## Document text
· · · ·

Hello everyone! First of all, excuse me for my mistakes, English is not my native language.
So, like everyone here I have a story behind my tattos and removing them.
I always loved tattoos and wanted to get one done. When I was a teenager, I was dating a guy who was really heavily tattoed and at that time I even went to his tattoo master to discuss what I wanted, but in the end I haven't done anything. A lot of years passed and I still wanted a tattoo, so on my 25th birthday I did it. I was choosing a tattoo master really carefully and found a girl, who's works are popular in your town and everyone was pleased with the tattoes she made for them. I showed her what I wanted, she said ok and we just did it. I think it was kind of stupid to make 2 tattos in one day, but I thought that I will get used to them. No, I won't. So, after having my tattos done I was happy nearly for a half an hour, then I started to feel regret. I couldn't sleep at night, I couldn't eat, I was thinking only about taking this stupid tattoos of me. After a couple of months of depression I started removing one of my tattoos and if it'll go away, I'll start treating another.
Till now I had only 2 sessions done.
Please, check out my photos and write what you think of it.

Some thoughts.

Last six months were very hard for me. You know, they say you should get a tattoo, when you're happy. I wasn't happy, when I got mine. I really wanted it, I haven't got a single thought that I would regret it, but I did. I don't know why this happened, but I really hated them. I was depressed, nervous, my level of anxiety went extremely high. I barely could eat and sleep. When I woke up, I thought maybe it's a dream and I don't have any tattoos, but they still were there. In a couple of weeks after I got my tattos and was feeling upset, my grandfather suddenly past away. It was horrible, I don't know how I literally lived through this. I was eating once a day, crying a lot, I lost weight and got some health problems. After some time, I understood that I can't deal it with myself and I decided to go to the psychoterapist. I'm having therapy for a couple of months now, it's not a big term, but I definitely see some results. I'm trying to think in a positive way generally and about my tatto removal process too. It's just a tattoo, why this ink under my skin should control my life? Why should I feel upset because of it? Okay, I made a mistake and who doesn't? I know, that I will get rid of it after some time. Luckily, we are not in 18th century. So, I try to do my best to stay calm, eat regularly, take vitamins and drink water.
If you're struggling from a tattoo regret, don't be silent, speak about it. Remember, that you can get rid of it, just don't overthink too much.

· · · ·

## Data section

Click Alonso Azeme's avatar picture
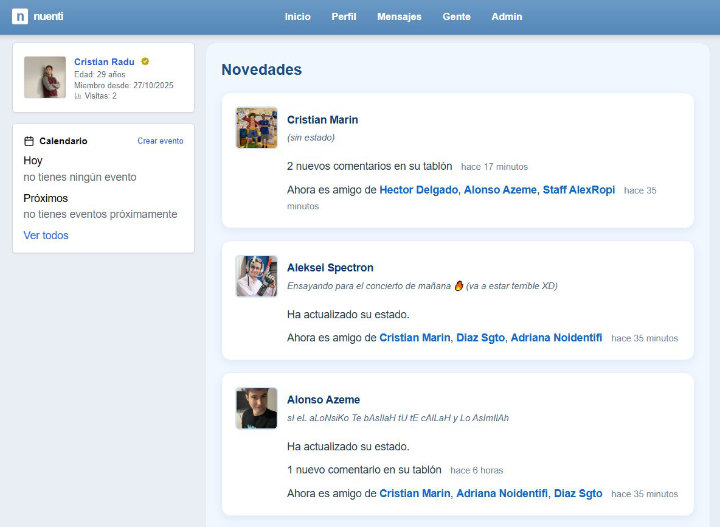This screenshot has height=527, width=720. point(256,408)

· · · ·

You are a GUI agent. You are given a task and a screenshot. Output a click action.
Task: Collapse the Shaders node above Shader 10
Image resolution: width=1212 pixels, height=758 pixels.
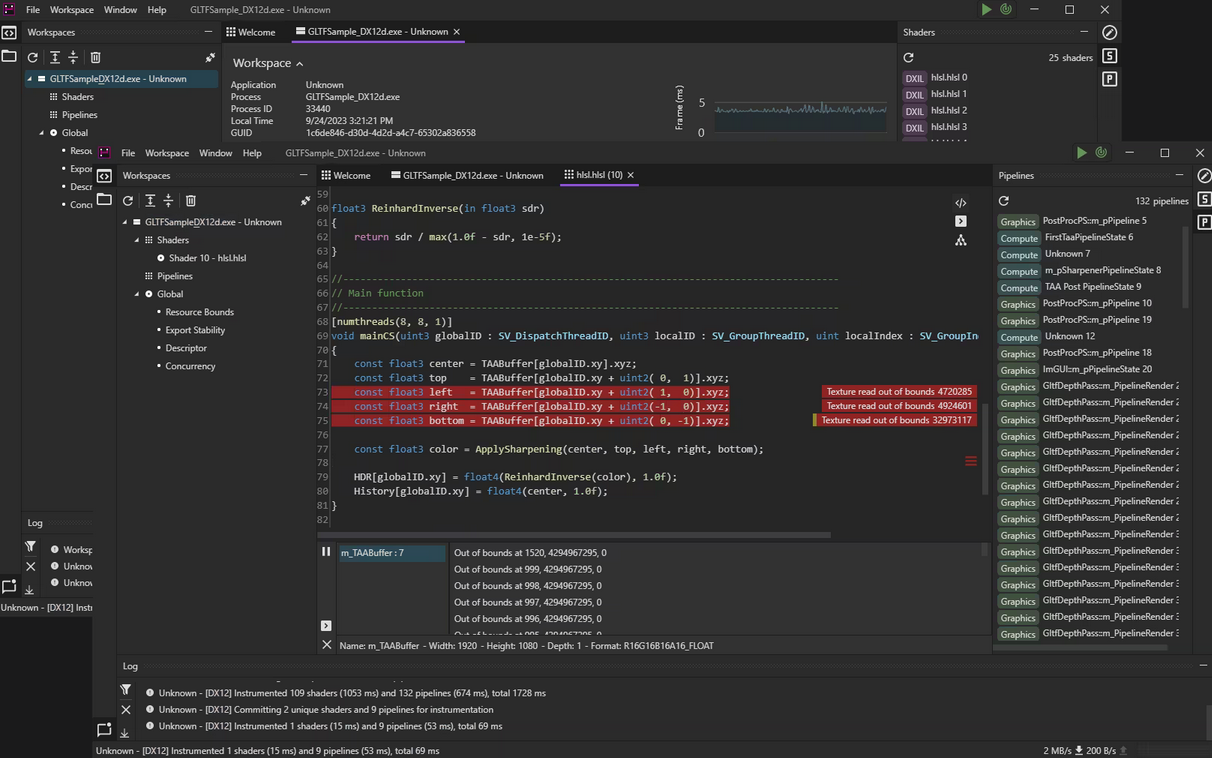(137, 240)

· · · ·

## Brief
Copy the tattoo-removal text starting with "Hello everyone! First" and going on through "and removing them.", replacing "native language" with "first language". The rows can be ignored.

## Solution for this problem
Hello everyone! First of all, excuse me for my mistakes, English is not my first language.
So, like everyone here I have a story behind my tattos and removing them.